- INPUT RECORDS:
[Start of Attachment]

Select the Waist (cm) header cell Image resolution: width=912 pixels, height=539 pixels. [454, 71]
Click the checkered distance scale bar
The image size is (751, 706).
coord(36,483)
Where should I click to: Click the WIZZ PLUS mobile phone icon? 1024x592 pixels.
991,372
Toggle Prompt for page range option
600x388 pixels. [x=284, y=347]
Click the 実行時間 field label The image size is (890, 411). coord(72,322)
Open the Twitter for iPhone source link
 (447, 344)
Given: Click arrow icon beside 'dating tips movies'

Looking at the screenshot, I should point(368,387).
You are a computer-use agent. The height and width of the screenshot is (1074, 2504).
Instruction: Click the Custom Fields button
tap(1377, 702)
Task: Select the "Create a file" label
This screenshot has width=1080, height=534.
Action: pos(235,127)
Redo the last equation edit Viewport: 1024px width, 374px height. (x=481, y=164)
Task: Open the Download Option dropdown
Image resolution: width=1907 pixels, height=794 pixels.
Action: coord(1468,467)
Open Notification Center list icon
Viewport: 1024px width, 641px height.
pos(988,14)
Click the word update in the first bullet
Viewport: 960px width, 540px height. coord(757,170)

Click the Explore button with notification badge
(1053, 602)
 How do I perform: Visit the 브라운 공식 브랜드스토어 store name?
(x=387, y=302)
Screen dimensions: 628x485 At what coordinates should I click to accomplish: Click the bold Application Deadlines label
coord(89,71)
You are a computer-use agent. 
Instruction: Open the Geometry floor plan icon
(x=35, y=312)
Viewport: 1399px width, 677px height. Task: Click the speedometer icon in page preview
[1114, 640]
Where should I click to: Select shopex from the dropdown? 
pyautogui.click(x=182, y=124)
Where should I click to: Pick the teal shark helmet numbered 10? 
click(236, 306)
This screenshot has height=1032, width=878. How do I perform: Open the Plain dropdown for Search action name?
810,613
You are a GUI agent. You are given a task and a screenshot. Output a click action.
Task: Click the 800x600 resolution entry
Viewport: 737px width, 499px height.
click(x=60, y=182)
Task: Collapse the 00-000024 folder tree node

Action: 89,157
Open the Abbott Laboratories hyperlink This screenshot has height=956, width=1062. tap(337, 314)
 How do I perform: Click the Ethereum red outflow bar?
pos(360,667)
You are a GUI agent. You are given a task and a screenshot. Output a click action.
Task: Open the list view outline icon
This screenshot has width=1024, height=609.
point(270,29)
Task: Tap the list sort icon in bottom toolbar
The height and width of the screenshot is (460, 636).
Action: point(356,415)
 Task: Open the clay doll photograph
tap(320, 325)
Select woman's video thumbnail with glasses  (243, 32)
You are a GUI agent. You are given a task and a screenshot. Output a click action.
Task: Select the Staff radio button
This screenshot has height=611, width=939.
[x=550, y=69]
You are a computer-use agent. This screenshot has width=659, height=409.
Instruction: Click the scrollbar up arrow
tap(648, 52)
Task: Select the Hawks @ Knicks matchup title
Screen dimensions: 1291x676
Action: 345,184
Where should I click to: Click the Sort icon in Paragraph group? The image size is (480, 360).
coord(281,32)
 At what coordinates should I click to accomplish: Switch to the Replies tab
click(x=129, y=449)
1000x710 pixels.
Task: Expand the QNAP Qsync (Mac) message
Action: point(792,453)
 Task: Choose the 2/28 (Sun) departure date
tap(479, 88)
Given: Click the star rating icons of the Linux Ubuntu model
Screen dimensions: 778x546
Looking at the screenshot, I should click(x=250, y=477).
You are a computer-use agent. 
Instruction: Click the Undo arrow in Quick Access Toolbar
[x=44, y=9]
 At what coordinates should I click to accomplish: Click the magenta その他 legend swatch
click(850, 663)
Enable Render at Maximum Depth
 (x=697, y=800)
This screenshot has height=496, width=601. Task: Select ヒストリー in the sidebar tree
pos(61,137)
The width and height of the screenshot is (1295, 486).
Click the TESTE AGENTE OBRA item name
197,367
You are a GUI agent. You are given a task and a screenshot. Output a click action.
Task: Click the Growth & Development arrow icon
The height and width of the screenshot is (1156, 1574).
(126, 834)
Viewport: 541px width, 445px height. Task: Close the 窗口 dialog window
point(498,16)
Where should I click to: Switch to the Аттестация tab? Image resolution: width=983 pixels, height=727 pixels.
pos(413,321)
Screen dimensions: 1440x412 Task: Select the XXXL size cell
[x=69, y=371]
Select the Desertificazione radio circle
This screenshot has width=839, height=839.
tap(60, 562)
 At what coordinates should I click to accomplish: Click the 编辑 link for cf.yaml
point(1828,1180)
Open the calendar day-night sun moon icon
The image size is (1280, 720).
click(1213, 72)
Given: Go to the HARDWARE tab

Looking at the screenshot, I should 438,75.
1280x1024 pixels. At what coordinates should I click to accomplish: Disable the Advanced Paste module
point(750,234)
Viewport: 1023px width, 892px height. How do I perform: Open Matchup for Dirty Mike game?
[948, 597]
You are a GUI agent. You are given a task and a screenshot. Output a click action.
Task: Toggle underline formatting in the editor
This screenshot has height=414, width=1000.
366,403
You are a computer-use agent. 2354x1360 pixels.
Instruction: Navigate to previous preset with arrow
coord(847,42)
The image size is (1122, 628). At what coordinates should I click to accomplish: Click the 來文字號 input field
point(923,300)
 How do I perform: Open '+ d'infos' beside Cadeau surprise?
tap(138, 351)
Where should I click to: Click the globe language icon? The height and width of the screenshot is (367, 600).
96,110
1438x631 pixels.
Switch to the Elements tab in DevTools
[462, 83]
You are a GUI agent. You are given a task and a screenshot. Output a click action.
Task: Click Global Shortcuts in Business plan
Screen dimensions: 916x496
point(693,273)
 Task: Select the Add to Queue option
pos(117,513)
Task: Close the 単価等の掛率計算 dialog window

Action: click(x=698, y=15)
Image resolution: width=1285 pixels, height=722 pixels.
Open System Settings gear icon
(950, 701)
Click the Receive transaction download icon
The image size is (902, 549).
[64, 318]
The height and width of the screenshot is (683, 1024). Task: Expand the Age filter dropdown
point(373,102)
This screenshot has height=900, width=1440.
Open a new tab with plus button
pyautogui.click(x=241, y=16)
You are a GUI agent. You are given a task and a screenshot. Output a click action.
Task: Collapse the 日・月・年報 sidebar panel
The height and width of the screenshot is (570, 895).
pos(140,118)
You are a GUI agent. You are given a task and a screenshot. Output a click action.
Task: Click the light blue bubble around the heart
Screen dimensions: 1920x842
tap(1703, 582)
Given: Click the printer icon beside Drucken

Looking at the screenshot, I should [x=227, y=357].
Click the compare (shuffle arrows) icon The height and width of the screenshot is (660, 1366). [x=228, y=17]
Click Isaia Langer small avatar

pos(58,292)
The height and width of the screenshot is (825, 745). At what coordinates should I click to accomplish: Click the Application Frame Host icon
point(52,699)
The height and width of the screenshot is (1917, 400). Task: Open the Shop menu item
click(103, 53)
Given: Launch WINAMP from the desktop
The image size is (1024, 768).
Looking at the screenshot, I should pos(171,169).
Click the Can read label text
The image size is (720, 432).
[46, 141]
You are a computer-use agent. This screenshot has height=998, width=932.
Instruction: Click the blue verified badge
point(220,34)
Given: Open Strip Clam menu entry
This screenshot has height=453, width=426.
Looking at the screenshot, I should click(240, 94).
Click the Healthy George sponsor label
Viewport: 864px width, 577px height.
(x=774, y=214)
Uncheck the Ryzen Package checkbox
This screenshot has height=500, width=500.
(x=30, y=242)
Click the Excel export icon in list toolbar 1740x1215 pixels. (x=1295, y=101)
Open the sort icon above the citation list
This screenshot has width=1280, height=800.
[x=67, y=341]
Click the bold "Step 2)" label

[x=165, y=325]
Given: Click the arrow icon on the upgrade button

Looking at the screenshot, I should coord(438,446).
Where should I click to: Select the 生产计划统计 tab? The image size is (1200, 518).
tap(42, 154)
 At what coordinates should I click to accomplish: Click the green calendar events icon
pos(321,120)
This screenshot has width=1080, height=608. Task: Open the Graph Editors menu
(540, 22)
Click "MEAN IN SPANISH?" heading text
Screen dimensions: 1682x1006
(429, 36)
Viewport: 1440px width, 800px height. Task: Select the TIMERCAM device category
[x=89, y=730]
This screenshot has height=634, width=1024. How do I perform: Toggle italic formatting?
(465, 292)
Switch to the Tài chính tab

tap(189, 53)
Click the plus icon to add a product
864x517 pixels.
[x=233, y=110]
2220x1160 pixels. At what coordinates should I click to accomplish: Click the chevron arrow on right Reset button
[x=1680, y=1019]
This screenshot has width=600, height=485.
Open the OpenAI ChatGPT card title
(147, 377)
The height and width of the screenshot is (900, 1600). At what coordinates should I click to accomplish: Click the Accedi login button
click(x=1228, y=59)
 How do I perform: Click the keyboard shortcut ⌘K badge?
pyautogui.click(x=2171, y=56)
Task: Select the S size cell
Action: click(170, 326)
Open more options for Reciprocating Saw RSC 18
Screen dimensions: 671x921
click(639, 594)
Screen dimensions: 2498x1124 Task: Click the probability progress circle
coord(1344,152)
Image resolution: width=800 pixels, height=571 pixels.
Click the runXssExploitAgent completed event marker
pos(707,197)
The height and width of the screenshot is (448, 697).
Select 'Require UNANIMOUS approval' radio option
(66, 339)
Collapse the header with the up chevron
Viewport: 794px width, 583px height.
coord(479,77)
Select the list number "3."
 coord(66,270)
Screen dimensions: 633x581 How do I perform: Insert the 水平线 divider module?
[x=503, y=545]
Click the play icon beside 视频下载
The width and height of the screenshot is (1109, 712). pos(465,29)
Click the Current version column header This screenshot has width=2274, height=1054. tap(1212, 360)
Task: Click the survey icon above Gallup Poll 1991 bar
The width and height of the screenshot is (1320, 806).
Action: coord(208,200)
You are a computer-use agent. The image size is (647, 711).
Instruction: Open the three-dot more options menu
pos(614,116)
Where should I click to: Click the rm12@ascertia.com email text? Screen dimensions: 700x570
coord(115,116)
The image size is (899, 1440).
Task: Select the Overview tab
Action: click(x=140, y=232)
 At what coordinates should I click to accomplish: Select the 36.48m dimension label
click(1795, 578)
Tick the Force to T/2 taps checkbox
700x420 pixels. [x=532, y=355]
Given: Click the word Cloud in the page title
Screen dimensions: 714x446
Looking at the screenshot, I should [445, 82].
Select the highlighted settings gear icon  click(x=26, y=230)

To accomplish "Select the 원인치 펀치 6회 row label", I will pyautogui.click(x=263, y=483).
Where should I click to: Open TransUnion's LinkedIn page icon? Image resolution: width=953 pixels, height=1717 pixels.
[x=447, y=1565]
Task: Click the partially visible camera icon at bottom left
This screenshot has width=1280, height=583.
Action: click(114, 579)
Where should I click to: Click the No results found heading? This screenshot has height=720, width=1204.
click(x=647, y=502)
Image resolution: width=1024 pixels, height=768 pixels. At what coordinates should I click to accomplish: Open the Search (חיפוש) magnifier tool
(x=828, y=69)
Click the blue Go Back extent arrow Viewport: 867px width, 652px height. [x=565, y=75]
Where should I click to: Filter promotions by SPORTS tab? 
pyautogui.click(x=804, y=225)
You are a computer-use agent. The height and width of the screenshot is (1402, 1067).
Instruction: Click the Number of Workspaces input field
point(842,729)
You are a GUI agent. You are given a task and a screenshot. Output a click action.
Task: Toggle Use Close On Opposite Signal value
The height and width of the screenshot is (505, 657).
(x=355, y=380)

[End of Attachment]

- EXERCISE GOAL: Scan the listing for the string "bottom", then copy every line where it appears.

- EXPECTED OUTPUT:
Task: Tap the list sort icon in bottom toolbar
Task: Click the partially visible camera icon at bottom left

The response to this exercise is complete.